----- 本文

LQG制御 | 制御系CAD

LQG制御…Homework

[1]　次のようなオブザーバベース・コントローラによる閉ループ系を考えます。ここで，新しい入力 $w$ と $v$ がそれぞれ $W>0$ と $V>0$ の平方根行列（ $X>0(\ge0)$ に対し $YY=X$ を満足する行列 $Y>0(\ge0)$ を $X^{\frac{1}{2}}$ で表す）により重み付けられて， $n$ 次系の入力側（ $B'$ を介して）と出力側に設置されています。また新しい出力 $z=C'x$ と入力 $u$ が取り出されており，それぞれ $Q>0$ と $R>0$ の平方根行列により重み付けられています。

図１　LQG制御系設計の枠組み

可制御かつ可観測な制御対象

$\displaystyle{(1)\quad \left\{\begin{array}{ll} \dot{x}(t)=Ax(t)+Bu(t)+B'W^{\frac{1}{2}}w(t)&(x(t)\in{\bf R}^n,u(t),w(t)\in{\bf R}^m)\\ y(t)=Cx(t)+V^{\frac{1}{2}}v(t)&(y(t),v(t)\in{\bf R}^p)\\ z(t)=C'x(t)&(z(t)\in{\bf R}^p) \end{array}\right. }$

を安定化するオブザーバベース・コントローラ

$\displaystyle{(2)\quad \left\{\begin{array}{l} \dot{\hat{x}}(t)=(A-HC-BF)\hat{x}(t)+Hy(t)\\ u(t)=-F\hat{x}(t) \end{array}\right. }$

を２次形式評価関数

$\displaystyle{(3)\quad J=\int_0^\infty(z^T(t)Qz(t)+u^T(t)Ru(t))\,dt\quad (Q>0,R>0) }$

を最小にするように、 $F$ と $H$ を決定する問題を考えます。これらは

$\displaystyle{(4)\quad \boxed{{\bf CARE}:\Pi A+A^T\Pi-\Pi BR^{-1}B^T\Pi+C'^TQC'=0} }$

$\displaystyle{(5)\quad \boxed{{\bf FARE}:\Gamma A^T+A\Gamma-\Gamma C^TV^{-1}C\Gamma+B'WB'^T=0} }$

を満足する $\Pi>0$ と $\Gamma>0$ を用いて、次のように与えられます。

----------
----- 提供データ

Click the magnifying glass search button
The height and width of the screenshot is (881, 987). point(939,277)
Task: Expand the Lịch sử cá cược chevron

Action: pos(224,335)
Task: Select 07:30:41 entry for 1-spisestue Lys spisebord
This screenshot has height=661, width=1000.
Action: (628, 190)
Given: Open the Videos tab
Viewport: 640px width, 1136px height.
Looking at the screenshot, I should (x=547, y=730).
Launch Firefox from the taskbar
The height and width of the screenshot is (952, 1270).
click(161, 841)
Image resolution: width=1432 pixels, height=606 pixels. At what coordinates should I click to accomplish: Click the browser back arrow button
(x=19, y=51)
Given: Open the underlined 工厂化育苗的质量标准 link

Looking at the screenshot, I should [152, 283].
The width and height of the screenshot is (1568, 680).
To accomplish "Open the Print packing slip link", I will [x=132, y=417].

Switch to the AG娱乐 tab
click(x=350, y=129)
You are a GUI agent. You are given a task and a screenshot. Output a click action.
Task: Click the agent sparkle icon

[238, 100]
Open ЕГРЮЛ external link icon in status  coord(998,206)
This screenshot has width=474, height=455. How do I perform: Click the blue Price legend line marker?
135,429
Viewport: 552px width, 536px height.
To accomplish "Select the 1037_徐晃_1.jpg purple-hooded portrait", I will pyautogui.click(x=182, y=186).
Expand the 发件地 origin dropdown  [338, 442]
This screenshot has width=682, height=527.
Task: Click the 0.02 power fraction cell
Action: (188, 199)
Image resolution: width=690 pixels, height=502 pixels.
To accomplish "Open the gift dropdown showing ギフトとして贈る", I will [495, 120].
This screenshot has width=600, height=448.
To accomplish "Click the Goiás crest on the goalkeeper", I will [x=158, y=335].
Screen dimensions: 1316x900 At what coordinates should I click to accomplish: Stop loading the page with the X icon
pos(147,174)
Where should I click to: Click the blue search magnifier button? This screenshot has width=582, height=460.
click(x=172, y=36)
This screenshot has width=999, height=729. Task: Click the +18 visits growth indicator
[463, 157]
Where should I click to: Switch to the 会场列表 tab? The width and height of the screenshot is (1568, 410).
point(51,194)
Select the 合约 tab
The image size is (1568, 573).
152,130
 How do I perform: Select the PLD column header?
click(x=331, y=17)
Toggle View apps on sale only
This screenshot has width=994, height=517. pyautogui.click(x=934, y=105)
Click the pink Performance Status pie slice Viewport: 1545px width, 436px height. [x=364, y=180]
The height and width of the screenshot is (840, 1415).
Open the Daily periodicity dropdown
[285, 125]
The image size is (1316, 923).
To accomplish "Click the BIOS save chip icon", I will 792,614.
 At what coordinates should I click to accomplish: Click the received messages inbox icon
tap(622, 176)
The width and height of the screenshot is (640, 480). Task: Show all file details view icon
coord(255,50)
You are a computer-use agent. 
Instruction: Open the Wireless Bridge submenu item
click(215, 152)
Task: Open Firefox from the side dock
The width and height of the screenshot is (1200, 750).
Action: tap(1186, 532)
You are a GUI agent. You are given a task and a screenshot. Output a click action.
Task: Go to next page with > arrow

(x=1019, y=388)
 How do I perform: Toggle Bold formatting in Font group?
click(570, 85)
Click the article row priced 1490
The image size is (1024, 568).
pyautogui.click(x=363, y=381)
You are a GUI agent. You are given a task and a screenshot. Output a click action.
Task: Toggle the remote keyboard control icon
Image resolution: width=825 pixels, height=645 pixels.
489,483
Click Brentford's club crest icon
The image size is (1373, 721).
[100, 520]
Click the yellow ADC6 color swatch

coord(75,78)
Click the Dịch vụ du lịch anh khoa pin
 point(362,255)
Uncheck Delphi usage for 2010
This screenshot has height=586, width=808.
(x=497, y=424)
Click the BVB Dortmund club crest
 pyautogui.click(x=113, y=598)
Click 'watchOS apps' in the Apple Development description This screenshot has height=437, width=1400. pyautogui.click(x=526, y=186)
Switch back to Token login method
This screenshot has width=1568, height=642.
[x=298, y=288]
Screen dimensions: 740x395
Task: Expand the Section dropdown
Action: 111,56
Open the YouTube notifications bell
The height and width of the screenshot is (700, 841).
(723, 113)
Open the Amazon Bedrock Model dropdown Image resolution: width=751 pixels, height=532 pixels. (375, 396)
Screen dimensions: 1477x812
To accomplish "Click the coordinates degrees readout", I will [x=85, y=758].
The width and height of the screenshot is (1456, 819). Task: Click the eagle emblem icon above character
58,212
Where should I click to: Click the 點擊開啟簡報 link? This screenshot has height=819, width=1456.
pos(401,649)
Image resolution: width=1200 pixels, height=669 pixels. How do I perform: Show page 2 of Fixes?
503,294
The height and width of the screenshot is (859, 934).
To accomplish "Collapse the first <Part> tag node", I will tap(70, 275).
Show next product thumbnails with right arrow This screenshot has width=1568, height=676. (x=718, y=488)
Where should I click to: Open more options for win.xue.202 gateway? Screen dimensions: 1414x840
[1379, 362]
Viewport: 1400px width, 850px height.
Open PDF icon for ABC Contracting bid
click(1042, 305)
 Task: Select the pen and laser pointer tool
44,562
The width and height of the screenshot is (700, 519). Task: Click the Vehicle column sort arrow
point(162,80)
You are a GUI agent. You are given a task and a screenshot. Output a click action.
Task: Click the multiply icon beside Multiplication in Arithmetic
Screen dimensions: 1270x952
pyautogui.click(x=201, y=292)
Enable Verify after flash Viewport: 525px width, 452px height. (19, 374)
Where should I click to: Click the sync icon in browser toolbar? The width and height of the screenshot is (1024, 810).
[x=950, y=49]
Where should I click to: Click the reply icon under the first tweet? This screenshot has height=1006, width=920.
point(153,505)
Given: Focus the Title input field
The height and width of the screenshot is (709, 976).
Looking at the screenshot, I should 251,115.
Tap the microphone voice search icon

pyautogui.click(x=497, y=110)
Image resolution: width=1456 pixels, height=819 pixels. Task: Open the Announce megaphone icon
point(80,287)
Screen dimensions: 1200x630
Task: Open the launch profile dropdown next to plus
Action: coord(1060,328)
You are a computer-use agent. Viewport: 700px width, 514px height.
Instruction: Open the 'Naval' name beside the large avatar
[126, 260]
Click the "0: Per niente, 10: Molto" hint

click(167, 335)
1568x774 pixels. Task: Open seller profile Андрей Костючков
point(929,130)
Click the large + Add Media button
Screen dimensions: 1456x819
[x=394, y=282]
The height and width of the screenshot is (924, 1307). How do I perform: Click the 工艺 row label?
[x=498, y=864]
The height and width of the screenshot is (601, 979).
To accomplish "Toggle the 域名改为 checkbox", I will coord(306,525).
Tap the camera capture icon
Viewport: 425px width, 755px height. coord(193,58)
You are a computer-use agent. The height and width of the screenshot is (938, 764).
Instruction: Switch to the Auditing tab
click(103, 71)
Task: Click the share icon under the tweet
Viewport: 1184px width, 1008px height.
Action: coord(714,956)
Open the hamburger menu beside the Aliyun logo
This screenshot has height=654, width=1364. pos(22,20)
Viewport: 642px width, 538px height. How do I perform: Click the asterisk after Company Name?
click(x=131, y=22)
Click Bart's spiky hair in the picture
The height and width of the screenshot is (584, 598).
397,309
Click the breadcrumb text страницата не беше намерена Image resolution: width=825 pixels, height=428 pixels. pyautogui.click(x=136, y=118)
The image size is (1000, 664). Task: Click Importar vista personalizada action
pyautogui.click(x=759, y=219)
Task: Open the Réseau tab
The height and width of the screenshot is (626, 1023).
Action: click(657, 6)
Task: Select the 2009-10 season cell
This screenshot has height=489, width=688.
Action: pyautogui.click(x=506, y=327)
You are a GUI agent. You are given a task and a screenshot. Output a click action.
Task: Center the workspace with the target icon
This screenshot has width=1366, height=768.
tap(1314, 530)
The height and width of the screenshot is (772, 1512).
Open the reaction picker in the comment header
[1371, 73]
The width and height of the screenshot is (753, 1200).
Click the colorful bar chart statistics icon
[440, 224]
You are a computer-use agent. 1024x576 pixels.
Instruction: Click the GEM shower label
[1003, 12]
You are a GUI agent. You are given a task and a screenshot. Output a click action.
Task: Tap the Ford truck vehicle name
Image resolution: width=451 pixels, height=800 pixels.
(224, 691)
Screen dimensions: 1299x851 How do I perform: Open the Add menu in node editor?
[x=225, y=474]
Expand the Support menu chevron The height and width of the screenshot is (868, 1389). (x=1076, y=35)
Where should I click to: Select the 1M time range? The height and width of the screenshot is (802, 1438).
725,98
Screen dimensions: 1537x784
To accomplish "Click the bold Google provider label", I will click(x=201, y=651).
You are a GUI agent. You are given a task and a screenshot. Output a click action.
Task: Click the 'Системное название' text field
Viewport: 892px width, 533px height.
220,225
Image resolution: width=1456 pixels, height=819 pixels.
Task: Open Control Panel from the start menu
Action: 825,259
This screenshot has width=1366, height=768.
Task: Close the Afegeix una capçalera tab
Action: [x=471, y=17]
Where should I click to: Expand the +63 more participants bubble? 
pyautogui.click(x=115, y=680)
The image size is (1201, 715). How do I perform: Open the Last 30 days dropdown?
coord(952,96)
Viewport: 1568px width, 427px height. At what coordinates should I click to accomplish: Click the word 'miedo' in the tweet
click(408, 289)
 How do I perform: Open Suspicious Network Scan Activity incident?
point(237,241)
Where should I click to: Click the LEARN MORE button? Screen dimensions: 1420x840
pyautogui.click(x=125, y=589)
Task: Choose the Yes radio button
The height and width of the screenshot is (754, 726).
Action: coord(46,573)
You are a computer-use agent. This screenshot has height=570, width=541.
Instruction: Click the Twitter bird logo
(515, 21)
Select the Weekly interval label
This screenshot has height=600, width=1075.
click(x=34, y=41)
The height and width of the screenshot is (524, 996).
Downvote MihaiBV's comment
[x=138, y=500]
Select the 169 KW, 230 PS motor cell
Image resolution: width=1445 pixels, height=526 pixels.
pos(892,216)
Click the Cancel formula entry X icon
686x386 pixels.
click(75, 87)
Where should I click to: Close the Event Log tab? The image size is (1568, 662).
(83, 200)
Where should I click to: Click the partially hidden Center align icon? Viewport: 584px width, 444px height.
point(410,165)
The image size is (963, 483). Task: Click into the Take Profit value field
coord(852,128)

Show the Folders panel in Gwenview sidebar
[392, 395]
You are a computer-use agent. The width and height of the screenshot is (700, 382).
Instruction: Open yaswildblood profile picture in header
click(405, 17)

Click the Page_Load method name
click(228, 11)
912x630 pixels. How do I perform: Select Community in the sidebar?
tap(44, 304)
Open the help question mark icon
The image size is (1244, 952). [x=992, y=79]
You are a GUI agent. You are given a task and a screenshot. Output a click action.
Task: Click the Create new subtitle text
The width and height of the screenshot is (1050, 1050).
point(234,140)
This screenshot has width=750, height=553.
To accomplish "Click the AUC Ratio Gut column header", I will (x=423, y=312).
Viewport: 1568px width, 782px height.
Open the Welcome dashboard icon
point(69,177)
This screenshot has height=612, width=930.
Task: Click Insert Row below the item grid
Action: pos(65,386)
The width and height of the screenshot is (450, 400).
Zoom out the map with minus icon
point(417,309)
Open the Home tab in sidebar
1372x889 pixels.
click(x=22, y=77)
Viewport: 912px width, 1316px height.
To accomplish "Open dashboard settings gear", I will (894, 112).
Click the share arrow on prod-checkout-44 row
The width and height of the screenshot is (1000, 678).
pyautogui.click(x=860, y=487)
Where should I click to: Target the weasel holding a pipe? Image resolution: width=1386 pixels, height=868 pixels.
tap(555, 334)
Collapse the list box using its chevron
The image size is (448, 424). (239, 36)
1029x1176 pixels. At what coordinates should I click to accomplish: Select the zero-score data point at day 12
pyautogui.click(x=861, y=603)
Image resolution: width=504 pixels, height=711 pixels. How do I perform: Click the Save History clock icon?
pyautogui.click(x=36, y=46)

----------

課題一覧 ▸
• a. LQG制御の本文では、新しい出力 z と入力 u はそれぞれ何によって重み付けられているか。
• b. LQG制御の本文から、「を最小にするように、 $F$ と」で始まり「と $\Gamma>0$ を用いて、次のように与えられます。」で終わる部分を一字一句変えずに引用せよ。

解答一覧 ▸
• a. それぞれ Q>0 と R>0 の平方根行列によって重み付けられている。

• b.
を最小にするように、 $F$ と $H$ を決定する問題を考えます。これらは

$\displaystyle{(4)\quad \boxed{{\bf CARE}:\Pi A+A^T\Pi-\Pi BR^{-1}B^T\Pi+C'^TQC'=0} }$

$\displaystyle{(5)\quad \boxed{{\bf FARE}:\Gamma A^T+A\Gamma-\Gamma C^TV^{-1}C\Gamma+B'WB'^T=0} }$

を満足する $\Pi>0$ と $\Gamma>0$ を用いて、次のように与えられます。